◆ **WHAT NEEDS TO BE DONE**
Retype nothing but the lines from the start of the material up to and including the line with "ЗАПРАВКА КАРТРИДЖЕЙ С". Pictures don't belong in the copy.
>>>
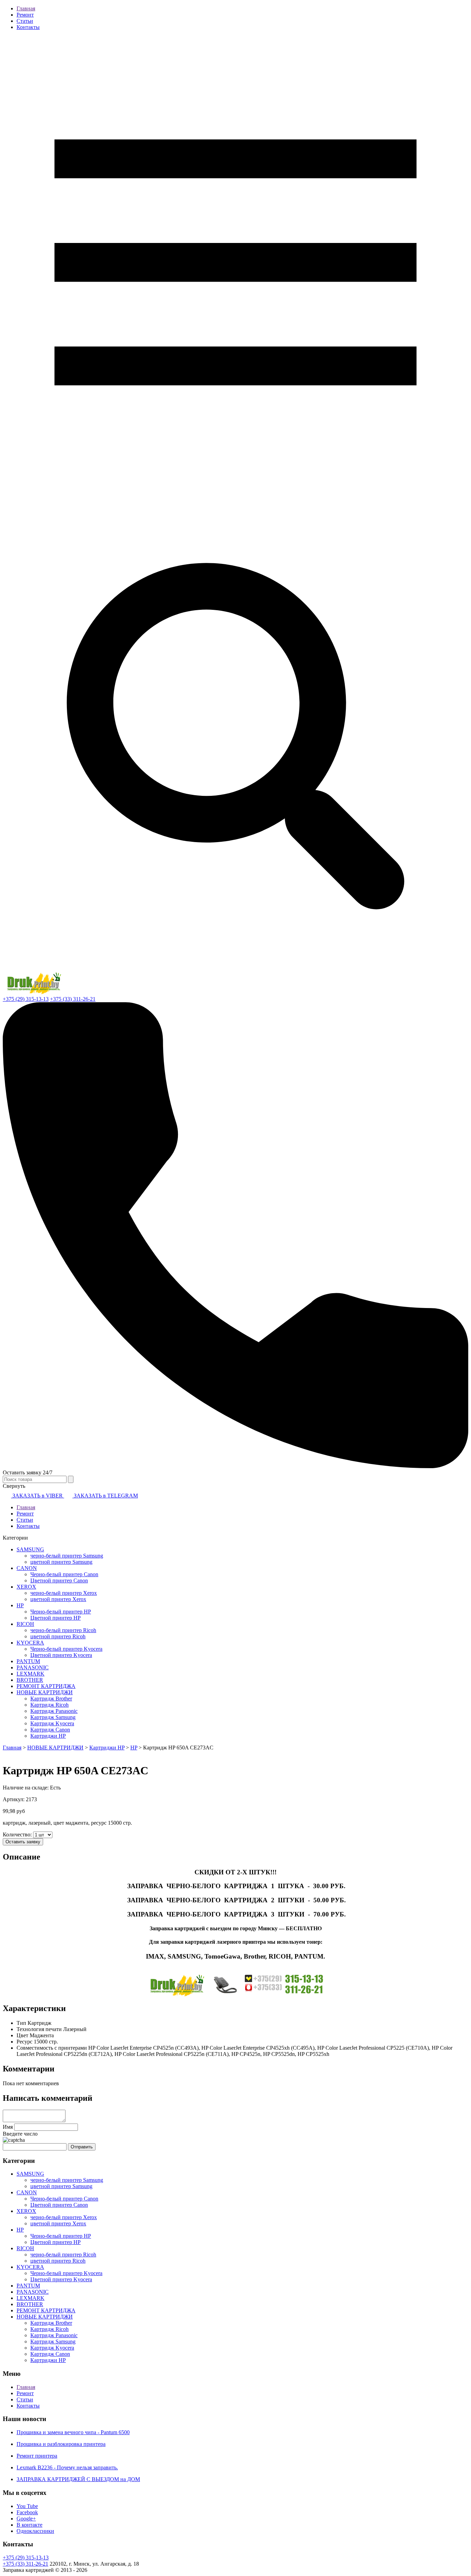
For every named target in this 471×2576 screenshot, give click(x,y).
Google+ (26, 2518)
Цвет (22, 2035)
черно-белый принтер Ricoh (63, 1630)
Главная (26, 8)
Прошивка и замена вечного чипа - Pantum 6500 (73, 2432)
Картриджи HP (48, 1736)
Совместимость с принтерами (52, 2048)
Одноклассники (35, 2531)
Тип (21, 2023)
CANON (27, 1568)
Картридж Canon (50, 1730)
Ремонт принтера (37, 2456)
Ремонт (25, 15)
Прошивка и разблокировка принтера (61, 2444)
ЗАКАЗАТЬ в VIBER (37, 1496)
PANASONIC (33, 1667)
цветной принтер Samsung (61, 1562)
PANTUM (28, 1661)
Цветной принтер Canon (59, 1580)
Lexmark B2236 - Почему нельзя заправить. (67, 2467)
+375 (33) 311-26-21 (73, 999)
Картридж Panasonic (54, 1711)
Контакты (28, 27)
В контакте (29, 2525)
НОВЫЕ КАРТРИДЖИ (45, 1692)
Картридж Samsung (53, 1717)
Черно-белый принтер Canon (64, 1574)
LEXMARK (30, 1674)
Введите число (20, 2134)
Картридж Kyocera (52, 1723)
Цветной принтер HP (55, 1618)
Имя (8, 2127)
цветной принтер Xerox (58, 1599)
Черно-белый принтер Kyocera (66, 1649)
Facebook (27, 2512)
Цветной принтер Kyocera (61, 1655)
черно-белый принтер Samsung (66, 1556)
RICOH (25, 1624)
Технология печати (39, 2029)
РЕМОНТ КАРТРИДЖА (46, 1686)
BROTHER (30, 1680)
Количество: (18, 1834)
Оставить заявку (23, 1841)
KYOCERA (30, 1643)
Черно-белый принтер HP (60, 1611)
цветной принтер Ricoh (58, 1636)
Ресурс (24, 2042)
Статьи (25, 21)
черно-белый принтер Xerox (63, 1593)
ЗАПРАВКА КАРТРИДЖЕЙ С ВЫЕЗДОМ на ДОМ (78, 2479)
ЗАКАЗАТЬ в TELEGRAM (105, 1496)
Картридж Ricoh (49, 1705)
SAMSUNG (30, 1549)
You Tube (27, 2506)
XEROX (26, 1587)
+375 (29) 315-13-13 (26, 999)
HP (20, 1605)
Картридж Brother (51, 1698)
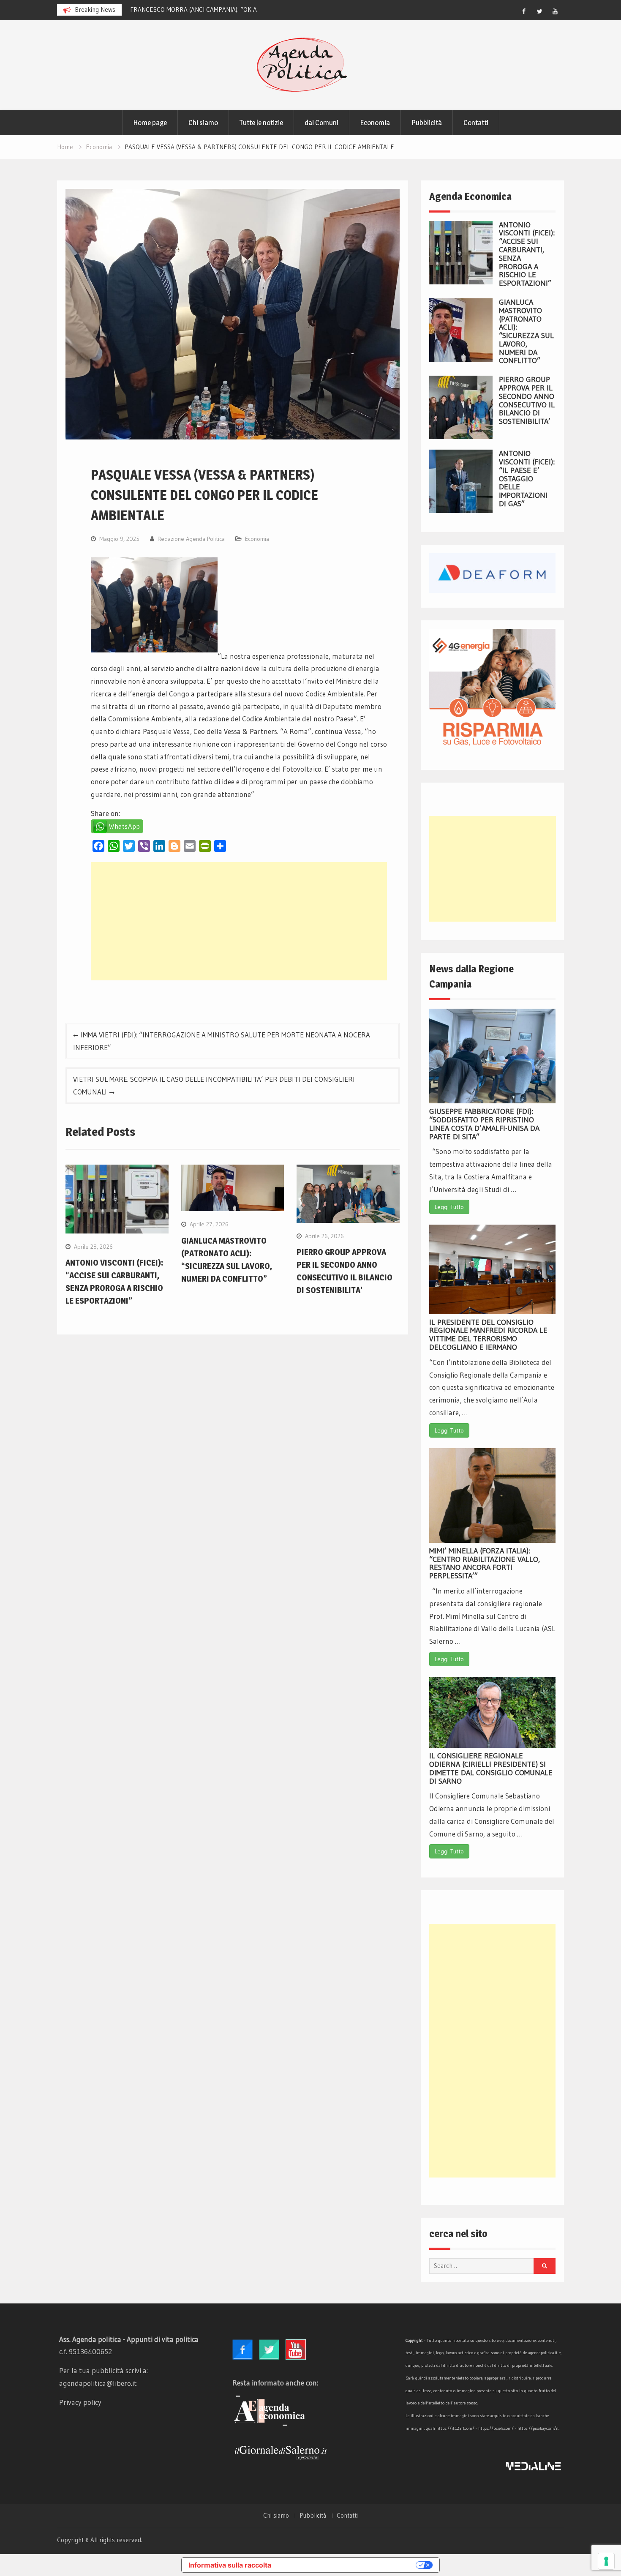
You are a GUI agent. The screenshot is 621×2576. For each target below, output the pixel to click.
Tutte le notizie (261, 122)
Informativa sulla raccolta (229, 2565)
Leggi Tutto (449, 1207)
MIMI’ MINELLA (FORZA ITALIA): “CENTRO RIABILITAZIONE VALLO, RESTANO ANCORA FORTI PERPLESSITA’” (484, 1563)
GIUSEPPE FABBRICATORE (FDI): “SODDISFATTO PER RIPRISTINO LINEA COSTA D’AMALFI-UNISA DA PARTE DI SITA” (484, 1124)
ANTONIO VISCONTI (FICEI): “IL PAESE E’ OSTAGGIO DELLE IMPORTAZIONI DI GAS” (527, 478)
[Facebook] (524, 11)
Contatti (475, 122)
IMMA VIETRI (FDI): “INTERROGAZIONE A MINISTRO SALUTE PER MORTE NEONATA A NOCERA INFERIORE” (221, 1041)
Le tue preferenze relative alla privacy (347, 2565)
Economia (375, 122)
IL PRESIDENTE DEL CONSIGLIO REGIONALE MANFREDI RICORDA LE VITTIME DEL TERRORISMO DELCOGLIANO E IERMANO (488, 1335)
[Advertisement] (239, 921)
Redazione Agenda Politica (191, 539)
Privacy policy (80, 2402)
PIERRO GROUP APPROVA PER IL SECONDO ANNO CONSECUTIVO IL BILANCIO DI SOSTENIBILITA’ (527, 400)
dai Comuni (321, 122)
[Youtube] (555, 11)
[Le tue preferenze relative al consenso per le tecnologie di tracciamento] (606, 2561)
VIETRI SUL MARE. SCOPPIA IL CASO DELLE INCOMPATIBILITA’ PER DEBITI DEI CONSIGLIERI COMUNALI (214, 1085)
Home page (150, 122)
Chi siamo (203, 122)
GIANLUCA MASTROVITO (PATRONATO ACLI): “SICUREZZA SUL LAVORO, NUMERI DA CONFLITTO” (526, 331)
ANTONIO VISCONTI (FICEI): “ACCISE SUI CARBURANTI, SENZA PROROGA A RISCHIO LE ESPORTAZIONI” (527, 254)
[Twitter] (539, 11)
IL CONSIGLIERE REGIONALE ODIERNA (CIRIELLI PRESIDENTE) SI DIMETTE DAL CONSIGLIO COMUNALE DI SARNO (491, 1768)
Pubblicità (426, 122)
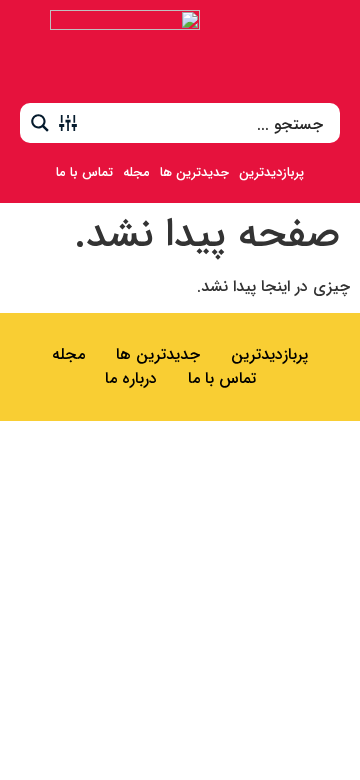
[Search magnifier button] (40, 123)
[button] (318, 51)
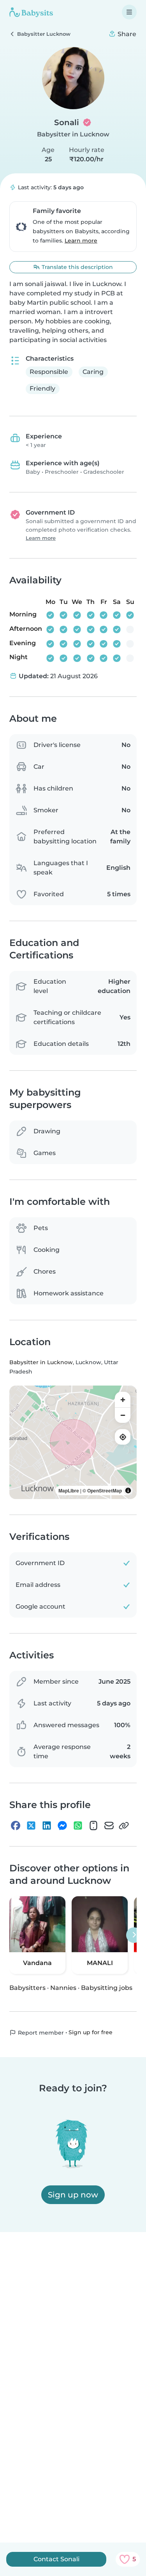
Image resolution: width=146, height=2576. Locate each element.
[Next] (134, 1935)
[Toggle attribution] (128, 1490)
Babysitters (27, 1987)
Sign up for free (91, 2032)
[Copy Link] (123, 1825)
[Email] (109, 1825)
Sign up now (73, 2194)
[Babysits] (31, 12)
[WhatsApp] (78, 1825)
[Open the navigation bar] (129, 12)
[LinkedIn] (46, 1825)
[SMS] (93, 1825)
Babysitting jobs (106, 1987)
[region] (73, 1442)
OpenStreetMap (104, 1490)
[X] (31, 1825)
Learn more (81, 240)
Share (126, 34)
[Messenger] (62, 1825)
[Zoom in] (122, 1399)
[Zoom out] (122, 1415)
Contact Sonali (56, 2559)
<<<
◆ **ANSWER**
For every named target in this 471×2576 screenshot, give click(x,y).
Google+ (26, 2518)
Цвет (22, 2035)
черно-белый принтер Ricoh (63, 1630)
Главная (26, 8)
Прошивка и замена вечного чипа - Pantum 6500 (73, 2432)
Картриджи HP (48, 1736)
Совместимость с принтерами (52, 2048)
Одноклассники (35, 2531)
Тип (21, 2023)
CANON (27, 1568)
Картридж Canon (50, 1730)
Ремонт принтера (37, 2456)
Ремонт (25, 15)
Прошивка и разблокировка принтера (61, 2444)
ЗАКАЗАТЬ в VIBER (37, 1496)
PANASONIC (33, 1667)
цветной принтер Samsung (61, 1562)
PANTUM (28, 1661)
Цветной принтер Canon (59, 1580)
Lexmark B2236 - Почему нельзя заправить. (67, 2467)
+375 (33) 311-26-21 (73, 999)
Картридж Panasonic (54, 1711)
Контакты (28, 27)
В контакте (29, 2525)
НОВЫЕ КАРТРИДЖИ (45, 1692)
Картридж Samsung (53, 1717)
Черно-белый принтер Canon (64, 1574)
LEXMARK (30, 1674)
Введите число (20, 2134)
Картридж Kyocera (52, 1723)
Цветной принтер HP (55, 1618)
Имя (8, 2127)
цветной принтер Xerox (58, 1599)
Черно-белый принтер Kyocera (66, 1649)
Facebook (27, 2512)
Цветной принтер Kyocera (61, 1655)
черно-белый принтер Samsung (66, 1556)
RICOH (25, 1624)
Технология печати (39, 2029)
РЕМОНТ КАРТРИДЖА (46, 1686)
BROTHER (30, 1680)
Количество: (18, 1834)
Оставить заявку (23, 1841)
KYOCERA (30, 1643)
Черно-белый принтер HP (60, 1611)
цветной принтер Ricoh (58, 1636)
Ресурс (24, 2042)
Статьи (25, 21)
черно-белый принтер Xerox (63, 1593)
ЗАПРАВКА КАРТРИДЖЕЙ С ВЫЕЗДОМ на ДОМ (78, 2479)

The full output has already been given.